SELECTED EXTRACT:

--------------------------------

# Camp knife



## NYWoodturner (Nov 20, 2016)

This is the finished knife for Mark @dbroswoods from auction #16.
The steel is CPMS35VN. HRC 59.5. Overall length is 13.25. 3/16 thick at the spine. The handle is Mesquite. Handle finish is Tru-Oil.

Mark - I will get it in the mail tomorrow.

Reactions: Like 2 | EyeCandy! 3 | Way Cool 6


----------



## DKMD (Nov 20, 2016)

Let's reopen the bidding on this baby!

That's a gorgeous knife, Scott!

Reactions: Thank You! 1


----------



## Schroedc (Nov 20, 2016)

Holy Moly! The list of folks on here I'd love to buy a knife from just keeps getting longer!


----------



## Molokai (Nov 20, 2016)

Looks great, can't wait to get mine.
Like the bison leather in sheath.

Reactions: Thank You! 1


----------



## dbroswoods (Nov 20, 2016)

Beautiful Scott it just keeps looking better every time you post pic. Like I said before I think I'm the luckiest bidder in the auction.

--------------------------------

EXERCISE MATERIALS:

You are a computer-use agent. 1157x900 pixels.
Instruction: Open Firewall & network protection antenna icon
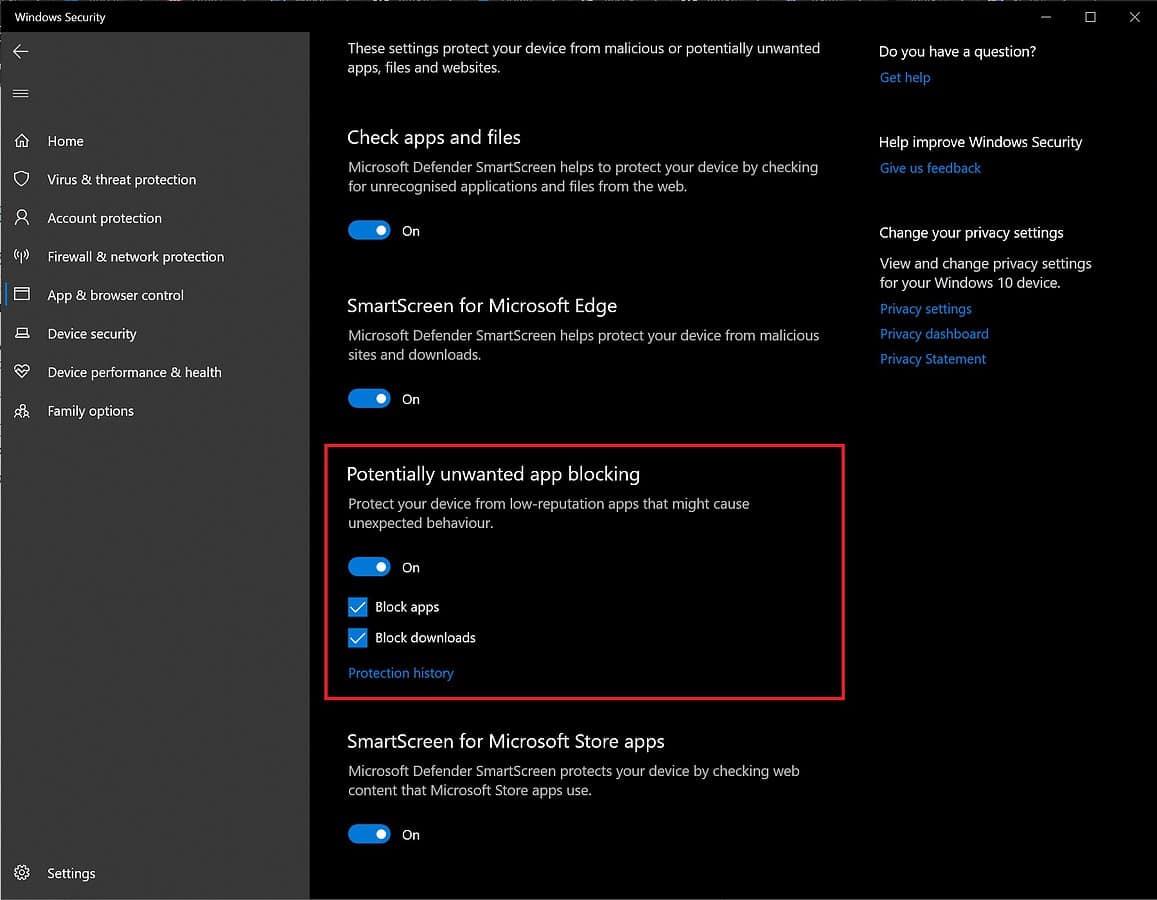pos(22,257)

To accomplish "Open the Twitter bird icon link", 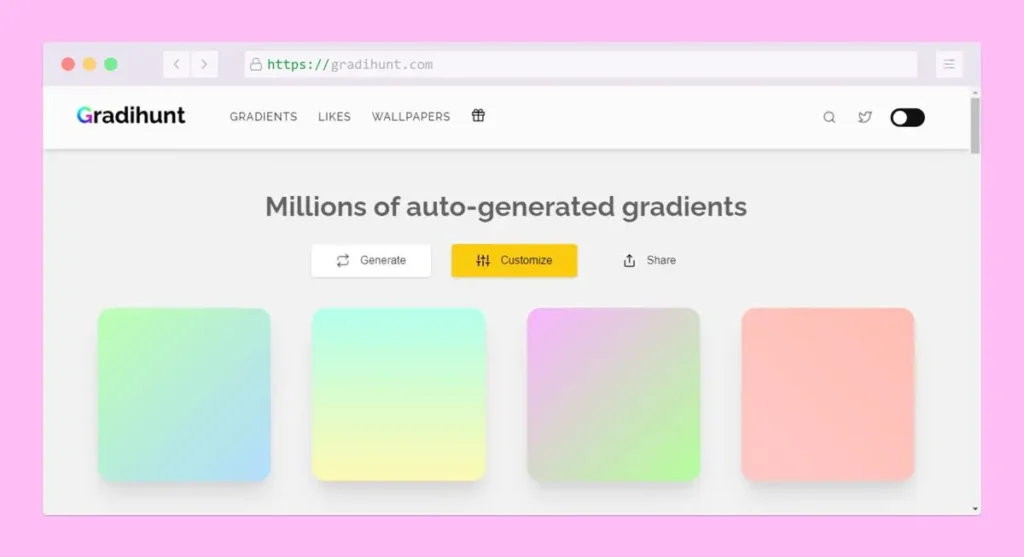I will point(865,117).
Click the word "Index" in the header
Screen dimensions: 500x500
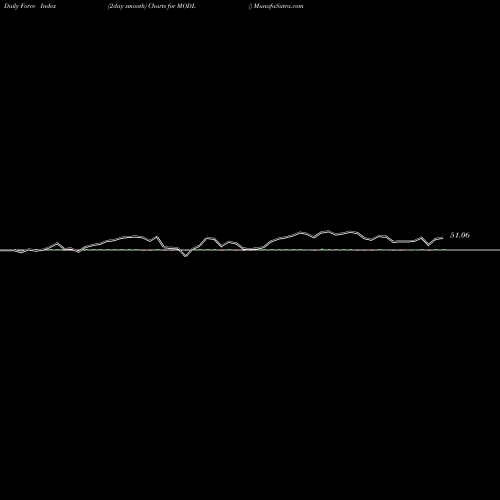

--------------------------------

PROBLEMS TO SOLVE:
a – Edit the lines of the records starting with the line containing "Click the word" and going through the end of the records: replace "header" with "navigation bar" and change nothing else. Omit the pictures from your answer.
b – Carry on the camp knife forum thread from the point where it stops.

REPLIES:
a –
Click the word "Index" in the navigation bar
Screen dimensions: 500x500

b –
@NYWoodturner

Scott it apears that your attention to detail is very great. Looking forward to getting the knife,like I've said before you don't have to be in any hurry to ship.

Thanks from down deep Mark.

Reactions: Like 1 | Thank You! 1


----------



## robert flynt (Nov 21, 2016)

That is first class Scott. I really like everything about it, from blade shape to the mesguete handle.

Reactions: Thank You! 1


----------



## Jack "Pappy" Lewis (Nov 21, 2016)

Scott, that is an impressive piece of steel! I love the lines in that one! The mesquite sure sets it up on another level.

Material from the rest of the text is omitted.